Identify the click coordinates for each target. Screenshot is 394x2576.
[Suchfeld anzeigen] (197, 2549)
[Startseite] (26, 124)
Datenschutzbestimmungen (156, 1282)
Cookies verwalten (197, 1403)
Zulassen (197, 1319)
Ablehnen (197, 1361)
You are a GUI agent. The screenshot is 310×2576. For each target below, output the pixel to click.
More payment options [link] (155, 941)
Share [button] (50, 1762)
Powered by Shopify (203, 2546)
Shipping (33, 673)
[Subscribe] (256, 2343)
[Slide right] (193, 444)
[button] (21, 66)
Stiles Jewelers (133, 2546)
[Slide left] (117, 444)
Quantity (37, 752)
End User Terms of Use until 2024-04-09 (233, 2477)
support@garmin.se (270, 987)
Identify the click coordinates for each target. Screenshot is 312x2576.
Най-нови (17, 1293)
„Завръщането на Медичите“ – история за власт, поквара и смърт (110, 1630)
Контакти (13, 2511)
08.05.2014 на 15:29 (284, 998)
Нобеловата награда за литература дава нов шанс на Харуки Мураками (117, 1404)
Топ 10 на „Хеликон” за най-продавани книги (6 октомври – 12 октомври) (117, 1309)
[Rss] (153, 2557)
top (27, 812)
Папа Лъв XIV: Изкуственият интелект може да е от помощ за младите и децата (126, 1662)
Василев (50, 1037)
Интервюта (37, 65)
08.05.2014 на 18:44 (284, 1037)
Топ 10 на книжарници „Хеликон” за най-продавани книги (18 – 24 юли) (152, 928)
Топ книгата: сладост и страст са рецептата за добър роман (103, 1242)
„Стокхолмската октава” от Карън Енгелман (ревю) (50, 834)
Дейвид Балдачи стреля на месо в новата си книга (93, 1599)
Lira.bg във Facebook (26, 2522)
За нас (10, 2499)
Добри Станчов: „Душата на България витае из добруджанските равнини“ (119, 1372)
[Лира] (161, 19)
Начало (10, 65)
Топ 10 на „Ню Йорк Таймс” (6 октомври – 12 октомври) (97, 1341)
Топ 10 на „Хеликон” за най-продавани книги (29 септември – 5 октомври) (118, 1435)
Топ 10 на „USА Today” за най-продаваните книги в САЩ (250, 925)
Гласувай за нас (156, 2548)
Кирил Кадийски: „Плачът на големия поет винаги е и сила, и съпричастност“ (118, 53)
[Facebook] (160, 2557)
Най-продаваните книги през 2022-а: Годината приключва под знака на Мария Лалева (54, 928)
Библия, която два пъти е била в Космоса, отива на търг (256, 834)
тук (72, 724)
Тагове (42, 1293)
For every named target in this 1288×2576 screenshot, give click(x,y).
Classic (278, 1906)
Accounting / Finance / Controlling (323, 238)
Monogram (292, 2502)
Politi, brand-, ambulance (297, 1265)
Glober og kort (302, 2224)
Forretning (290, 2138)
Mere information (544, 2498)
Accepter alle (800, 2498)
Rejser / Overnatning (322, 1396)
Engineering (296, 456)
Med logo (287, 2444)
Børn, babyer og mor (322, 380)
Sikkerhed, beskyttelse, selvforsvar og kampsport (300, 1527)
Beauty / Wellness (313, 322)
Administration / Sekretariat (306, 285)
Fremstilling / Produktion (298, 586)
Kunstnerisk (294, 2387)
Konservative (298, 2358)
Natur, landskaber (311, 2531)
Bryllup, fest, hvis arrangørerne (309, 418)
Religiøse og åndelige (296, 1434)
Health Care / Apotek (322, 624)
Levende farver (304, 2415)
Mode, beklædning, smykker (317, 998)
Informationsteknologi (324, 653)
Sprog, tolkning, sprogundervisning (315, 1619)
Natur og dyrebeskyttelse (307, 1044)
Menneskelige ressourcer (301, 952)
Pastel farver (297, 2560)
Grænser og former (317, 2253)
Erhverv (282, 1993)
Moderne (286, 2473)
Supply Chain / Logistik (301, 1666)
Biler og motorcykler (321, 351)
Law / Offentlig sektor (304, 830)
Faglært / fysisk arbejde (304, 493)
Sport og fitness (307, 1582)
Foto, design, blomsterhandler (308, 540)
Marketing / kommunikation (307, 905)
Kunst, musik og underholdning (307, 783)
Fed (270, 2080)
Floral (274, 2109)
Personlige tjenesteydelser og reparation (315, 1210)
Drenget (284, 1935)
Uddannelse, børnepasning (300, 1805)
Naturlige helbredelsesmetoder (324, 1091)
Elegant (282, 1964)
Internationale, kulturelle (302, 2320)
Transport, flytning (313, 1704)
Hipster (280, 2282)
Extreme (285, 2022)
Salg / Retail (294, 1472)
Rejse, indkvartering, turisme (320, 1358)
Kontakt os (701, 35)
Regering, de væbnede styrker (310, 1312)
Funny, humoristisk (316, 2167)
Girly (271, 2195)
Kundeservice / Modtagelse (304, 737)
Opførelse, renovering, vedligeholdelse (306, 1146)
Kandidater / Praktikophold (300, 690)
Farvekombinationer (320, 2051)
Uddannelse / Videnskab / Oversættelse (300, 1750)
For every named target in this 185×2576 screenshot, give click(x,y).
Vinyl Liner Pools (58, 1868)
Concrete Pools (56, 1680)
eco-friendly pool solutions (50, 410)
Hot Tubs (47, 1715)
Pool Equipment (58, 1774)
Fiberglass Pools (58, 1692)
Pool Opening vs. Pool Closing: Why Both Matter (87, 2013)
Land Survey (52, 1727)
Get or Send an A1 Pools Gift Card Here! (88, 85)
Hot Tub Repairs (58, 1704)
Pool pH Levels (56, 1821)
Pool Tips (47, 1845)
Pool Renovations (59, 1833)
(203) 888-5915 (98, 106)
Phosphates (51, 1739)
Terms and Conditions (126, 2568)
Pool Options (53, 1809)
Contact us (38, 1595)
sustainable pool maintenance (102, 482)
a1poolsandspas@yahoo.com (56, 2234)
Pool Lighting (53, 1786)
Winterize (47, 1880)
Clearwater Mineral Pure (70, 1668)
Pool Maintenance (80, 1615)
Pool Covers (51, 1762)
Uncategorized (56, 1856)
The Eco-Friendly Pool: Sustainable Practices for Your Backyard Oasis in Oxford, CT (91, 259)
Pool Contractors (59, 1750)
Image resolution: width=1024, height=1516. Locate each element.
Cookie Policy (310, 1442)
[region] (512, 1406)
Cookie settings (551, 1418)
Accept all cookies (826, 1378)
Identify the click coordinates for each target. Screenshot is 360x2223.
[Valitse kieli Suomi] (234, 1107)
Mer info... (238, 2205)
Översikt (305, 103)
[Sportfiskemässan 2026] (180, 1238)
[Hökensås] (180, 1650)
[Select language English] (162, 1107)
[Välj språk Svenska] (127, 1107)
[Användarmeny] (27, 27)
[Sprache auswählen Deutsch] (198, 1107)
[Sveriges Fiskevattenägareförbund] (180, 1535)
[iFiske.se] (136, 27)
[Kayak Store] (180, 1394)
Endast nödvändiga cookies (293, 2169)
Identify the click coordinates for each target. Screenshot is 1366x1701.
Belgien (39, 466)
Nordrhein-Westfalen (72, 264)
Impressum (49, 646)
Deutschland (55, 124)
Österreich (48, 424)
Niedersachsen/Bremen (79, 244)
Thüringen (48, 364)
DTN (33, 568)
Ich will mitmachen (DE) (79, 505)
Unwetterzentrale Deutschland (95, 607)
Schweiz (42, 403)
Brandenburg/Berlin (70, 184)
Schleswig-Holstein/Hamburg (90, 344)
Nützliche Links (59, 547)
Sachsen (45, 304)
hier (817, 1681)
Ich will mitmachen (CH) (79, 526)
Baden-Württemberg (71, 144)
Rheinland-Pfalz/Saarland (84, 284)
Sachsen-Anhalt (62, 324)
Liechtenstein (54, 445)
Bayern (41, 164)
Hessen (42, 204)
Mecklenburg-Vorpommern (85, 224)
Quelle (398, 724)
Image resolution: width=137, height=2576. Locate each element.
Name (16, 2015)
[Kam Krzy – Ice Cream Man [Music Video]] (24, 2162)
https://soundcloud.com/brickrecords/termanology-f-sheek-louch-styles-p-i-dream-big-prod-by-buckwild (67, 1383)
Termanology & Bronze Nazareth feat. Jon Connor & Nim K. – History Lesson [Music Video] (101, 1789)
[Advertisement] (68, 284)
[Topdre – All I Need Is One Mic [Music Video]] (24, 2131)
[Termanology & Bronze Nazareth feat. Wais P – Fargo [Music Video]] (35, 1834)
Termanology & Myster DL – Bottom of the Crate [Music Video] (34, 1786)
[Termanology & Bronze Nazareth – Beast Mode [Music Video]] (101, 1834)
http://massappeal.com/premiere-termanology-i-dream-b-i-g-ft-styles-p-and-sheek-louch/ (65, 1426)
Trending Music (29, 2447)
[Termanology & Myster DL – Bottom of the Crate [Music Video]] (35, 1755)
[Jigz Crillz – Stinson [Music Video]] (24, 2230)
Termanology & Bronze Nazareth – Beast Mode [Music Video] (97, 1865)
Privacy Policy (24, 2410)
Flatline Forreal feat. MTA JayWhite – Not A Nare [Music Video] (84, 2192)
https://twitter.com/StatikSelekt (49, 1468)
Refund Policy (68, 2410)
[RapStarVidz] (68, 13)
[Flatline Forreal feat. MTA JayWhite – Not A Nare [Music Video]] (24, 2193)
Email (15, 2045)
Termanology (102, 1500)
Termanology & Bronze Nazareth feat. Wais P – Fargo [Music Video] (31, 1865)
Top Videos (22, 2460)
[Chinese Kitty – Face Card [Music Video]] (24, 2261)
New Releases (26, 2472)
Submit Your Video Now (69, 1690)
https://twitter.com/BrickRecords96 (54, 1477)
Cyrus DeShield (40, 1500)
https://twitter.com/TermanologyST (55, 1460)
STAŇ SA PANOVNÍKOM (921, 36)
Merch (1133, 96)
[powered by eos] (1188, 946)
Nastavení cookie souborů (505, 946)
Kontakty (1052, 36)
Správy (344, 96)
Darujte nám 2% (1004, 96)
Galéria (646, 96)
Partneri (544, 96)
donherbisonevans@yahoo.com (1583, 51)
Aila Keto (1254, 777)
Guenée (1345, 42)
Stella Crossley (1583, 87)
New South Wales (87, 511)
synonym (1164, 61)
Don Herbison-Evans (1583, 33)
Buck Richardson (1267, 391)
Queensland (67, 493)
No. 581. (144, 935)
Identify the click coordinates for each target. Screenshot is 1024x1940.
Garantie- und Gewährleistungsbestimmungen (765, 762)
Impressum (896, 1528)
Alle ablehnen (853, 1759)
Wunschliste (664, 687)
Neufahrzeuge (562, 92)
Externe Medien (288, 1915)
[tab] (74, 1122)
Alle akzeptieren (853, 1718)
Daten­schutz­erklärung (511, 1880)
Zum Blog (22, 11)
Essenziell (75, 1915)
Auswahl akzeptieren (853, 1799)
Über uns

= = = = = = =

(Assigned task) From the entries above, give again exactly the lines running from the line with "Darujte nám 2% (1004, 96)" to the line with "Screenshot is 1024x1940."; include both of those lines.

(Written reply)
Darujte nám 2% (1004, 96)
Galéria (646, 96)
Partneri (544, 96)
donherbisonevans@yahoo.com (1583, 51)
Aila Keto (1254, 777)
Guenée (1345, 42)
Stella Crossley (1583, 87)
New South Wales (87, 511)
synonym (1164, 61)
Don Herbison-Evans (1583, 33)
Buck Richardson (1267, 391)
Queensland (67, 493)
No. 581. (144, 935)
Identify the click coordinates for each target. Screenshot is 1024x1940.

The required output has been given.